## To do
For the data below, give again exactly the lines from the one containing "You are a GUI" through the one containing "Усі категорії (534, 109)", both ends included, and no others.

## Records for this task

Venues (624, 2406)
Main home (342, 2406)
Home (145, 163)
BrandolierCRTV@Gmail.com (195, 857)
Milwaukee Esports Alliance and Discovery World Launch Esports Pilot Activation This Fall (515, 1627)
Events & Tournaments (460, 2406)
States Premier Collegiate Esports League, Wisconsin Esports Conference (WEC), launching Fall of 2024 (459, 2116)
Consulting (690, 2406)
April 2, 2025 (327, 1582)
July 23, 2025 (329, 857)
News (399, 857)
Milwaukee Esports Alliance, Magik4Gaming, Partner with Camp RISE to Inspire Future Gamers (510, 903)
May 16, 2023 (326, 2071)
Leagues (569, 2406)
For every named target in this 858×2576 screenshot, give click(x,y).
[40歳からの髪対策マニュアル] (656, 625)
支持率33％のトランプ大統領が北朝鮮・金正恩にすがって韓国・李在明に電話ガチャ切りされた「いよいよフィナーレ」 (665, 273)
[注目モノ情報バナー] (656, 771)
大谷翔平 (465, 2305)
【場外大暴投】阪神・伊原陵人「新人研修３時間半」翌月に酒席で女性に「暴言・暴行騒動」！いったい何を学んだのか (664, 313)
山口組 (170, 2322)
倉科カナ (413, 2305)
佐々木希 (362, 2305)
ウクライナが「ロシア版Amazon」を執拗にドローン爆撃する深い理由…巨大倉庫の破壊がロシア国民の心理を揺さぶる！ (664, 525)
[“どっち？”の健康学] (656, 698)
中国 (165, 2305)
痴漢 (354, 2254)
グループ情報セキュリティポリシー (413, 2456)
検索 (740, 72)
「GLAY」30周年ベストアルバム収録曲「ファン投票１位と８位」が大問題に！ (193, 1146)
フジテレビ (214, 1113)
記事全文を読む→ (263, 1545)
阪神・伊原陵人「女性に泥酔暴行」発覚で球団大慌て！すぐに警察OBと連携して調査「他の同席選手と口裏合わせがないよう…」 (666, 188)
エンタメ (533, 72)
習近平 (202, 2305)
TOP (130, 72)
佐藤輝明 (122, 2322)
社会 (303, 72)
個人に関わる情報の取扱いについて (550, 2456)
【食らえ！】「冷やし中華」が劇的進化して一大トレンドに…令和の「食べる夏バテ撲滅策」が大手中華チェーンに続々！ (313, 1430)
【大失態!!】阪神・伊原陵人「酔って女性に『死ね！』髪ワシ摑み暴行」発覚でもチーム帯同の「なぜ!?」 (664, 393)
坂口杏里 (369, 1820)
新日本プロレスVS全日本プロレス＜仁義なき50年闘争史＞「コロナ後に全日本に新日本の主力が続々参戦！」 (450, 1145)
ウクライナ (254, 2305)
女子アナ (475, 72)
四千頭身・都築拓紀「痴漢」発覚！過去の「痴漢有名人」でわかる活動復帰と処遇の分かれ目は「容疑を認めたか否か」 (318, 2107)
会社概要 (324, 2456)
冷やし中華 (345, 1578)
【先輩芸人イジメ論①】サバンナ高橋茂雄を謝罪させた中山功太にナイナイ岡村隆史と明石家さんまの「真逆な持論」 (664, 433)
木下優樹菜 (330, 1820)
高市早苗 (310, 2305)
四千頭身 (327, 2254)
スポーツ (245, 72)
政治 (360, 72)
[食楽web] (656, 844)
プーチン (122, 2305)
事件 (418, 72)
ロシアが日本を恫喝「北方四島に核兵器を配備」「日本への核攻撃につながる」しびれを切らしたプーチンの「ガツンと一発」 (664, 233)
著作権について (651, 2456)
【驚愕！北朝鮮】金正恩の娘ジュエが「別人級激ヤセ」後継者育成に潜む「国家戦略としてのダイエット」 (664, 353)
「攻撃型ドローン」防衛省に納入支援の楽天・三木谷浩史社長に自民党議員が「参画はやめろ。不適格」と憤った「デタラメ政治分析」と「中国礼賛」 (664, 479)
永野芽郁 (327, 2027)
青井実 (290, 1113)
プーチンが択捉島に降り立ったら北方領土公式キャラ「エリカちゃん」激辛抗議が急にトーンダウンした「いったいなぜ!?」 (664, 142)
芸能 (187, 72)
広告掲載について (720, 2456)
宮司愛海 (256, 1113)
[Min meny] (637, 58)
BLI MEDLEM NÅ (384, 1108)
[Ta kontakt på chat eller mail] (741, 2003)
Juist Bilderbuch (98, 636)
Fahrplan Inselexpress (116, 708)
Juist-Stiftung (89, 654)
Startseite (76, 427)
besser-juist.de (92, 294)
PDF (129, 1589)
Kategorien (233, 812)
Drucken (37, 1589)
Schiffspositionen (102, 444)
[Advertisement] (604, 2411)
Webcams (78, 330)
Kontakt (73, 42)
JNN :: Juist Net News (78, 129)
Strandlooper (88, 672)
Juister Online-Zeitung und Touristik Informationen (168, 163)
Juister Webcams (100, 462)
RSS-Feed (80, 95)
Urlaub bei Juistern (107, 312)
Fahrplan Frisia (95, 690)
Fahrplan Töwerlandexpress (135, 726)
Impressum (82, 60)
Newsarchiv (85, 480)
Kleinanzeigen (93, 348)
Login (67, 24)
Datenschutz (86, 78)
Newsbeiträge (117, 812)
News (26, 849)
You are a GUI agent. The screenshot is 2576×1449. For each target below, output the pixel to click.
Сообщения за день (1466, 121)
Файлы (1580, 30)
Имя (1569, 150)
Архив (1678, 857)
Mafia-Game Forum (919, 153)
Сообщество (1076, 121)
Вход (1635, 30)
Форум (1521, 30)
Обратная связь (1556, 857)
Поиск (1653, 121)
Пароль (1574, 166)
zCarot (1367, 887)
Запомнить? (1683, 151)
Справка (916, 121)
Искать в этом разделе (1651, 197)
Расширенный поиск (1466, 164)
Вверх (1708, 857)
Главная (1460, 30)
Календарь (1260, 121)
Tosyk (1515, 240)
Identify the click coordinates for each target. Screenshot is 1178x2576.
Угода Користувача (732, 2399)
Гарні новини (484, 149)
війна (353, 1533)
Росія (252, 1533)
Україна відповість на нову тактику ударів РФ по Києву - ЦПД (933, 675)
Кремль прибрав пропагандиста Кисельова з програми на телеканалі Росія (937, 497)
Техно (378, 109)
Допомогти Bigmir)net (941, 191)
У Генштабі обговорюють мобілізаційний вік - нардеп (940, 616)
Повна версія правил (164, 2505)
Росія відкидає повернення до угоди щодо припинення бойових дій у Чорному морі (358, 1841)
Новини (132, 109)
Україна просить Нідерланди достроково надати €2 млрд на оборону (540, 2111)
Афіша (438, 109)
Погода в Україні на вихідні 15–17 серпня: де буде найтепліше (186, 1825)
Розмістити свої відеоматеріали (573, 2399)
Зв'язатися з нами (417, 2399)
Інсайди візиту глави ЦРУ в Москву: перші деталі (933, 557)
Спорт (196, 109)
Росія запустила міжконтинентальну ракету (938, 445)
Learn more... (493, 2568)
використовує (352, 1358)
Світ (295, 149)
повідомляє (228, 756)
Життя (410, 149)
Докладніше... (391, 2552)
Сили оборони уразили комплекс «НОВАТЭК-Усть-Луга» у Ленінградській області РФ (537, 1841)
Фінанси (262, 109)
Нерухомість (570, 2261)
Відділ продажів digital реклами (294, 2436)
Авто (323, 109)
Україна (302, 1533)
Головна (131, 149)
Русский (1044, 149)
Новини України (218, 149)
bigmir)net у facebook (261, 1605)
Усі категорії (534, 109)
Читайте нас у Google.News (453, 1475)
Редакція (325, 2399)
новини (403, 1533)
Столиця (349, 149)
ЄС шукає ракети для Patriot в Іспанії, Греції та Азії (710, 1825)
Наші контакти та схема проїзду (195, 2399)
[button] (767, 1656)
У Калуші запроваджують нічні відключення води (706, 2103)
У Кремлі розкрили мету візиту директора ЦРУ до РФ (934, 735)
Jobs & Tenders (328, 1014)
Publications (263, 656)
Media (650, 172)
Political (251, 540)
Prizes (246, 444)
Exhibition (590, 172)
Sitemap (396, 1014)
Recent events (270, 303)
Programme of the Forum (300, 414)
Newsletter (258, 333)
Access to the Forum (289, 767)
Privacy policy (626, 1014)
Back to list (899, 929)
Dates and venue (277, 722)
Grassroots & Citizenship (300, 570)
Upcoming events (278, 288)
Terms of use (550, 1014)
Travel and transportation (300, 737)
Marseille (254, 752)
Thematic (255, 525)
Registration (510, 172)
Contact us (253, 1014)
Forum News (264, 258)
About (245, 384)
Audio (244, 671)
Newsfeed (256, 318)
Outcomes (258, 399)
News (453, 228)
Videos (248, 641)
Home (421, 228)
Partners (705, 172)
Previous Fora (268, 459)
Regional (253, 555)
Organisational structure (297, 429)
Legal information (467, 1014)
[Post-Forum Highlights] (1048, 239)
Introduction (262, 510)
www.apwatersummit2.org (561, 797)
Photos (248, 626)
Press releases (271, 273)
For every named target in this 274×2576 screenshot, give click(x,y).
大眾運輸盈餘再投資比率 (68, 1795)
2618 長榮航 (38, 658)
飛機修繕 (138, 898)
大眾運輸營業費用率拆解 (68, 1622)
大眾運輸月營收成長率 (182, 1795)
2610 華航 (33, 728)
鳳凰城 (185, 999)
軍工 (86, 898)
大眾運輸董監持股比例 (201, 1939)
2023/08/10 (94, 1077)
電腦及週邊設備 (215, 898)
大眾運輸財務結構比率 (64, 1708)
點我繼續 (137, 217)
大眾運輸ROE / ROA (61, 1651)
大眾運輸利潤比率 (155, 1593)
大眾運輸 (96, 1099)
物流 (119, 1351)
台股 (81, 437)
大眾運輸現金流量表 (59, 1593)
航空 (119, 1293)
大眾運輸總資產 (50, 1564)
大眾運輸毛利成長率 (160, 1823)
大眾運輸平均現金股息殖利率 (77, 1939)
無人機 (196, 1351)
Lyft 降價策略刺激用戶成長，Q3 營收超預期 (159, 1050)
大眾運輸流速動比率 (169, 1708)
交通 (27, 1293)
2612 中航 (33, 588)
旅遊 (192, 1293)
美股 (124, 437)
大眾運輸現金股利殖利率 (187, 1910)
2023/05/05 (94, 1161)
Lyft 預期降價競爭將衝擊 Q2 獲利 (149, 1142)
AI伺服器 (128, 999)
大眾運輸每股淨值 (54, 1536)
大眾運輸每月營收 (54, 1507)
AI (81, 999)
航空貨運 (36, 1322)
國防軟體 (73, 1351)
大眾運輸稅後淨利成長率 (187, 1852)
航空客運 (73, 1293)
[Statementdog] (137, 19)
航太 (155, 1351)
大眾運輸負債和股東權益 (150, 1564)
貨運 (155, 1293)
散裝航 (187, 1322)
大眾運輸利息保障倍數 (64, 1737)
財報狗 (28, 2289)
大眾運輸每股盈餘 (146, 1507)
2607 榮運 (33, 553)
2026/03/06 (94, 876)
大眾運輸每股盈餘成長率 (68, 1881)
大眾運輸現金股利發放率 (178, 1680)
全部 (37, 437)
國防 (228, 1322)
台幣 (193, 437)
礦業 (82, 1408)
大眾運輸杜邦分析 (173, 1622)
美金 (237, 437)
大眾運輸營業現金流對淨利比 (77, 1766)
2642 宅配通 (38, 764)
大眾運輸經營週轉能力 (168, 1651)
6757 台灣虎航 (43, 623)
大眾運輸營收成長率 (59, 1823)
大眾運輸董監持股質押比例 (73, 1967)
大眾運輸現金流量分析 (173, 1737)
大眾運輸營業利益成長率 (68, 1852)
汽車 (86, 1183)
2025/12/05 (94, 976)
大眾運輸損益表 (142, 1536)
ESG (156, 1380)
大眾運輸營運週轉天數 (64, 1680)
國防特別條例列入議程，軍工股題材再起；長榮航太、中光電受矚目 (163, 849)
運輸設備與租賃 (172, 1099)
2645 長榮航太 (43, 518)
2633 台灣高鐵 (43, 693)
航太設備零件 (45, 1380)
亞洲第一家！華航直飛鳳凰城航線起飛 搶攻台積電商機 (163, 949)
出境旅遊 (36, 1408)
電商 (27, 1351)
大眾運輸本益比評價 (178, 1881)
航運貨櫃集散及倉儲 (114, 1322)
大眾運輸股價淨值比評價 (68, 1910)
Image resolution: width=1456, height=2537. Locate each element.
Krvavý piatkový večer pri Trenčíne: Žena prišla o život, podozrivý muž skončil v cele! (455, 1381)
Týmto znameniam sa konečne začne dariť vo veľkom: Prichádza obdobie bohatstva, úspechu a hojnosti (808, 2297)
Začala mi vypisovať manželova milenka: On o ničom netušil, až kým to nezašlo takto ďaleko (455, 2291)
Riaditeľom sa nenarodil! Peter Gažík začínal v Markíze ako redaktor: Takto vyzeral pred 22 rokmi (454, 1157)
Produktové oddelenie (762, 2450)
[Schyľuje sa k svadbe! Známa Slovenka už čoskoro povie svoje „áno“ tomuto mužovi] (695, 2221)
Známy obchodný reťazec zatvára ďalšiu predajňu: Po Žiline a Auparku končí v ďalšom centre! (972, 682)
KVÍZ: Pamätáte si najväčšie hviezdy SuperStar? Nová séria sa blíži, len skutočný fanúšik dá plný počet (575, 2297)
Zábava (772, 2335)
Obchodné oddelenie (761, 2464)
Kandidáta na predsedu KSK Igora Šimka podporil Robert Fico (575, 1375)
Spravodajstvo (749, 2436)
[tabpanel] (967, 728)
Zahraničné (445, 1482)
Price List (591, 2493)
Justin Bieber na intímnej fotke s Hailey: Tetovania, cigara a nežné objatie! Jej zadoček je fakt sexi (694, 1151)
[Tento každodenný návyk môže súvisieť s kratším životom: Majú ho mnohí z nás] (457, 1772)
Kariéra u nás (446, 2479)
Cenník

## Answer to this problem
You are a GUI agent. The screenshot is 2576×1449. For each target below, output the pixel to click.
Сообщения за день (1466, 121)
Файлы (1580, 30)
Имя (1569, 150)
Архив (1678, 857)
Mafia-Game Forum (919, 153)
Сообщество (1076, 121)
Вход (1635, 30)
Форум (1521, 30)
Обратная связь (1556, 857)
Поиск (1653, 121)
Пароль (1574, 166)
zCarot (1367, 887)
Запомнить? (1683, 151)
Справка (916, 121)
Искать в этом разделе (1651, 197)
Расширенный поиск (1466, 164)
Вверх (1708, 857)
Главная (1460, 30)
Календарь (1260, 121)
Tosyk (1515, 240)
Identify the click coordinates for each target. Screenshot is 1178x2576.
Угода Користувача (732, 2399)
Гарні новини (484, 149)
війна (353, 1533)
Росія (252, 1533)
Україна відповість на нову тактику ударів РФ по Києву - ЦПД (933, 675)
Кремль прибрав пропагандиста Кисельова з програми на телеканалі Росія (937, 497)
Техно (378, 109)
Допомогти Bigmir)net (941, 191)
У Генштабі обговорюють мобілізаційний вік - нардеп (940, 616)
Повна версія правил (164, 2505)
Росія відкидає повернення до угоди щодо припинення бойових дій у Чорному морі (358, 1841)
Новини (132, 109)
Україна просить Нідерланди достроково надати €2 млрд на оборону (540, 2111)
Афіша (438, 109)
Погода в Україні на вихідні 15–17 серпня: де буде найтепліше (186, 1825)
Розмістити свої відеоматеріали (573, 2399)
Зв'язатися з нами (417, 2399)
Інсайди візиту глави ЦРУ в Москву: перші деталі (933, 557)
Спорт (196, 109)
Росія запустила міжконтинентальну ракету (938, 445)
Learn more... (493, 2568)
використовує (352, 1358)
Світ (295, 149)
повідомляє (228, 756)
Життя (410, 149)
Докладніше... (391, 2552)
Сили оборони уразили комплекс «НОВАТЭК-Усть-Луга» у Ленінградській області РФ (537, 1841)
Фінанси (262, 109)
Нерухомість (570, 2261)
Відділ продажів digital реклами (294, 2436)
Авто (323, 109)
Україна (302, 1533)
Головна (131, 149)
Русский (1044, 149)
Новини України (218, 149)
bigmir)net у facebook (261, 1605)
Усі категорії (534, 109)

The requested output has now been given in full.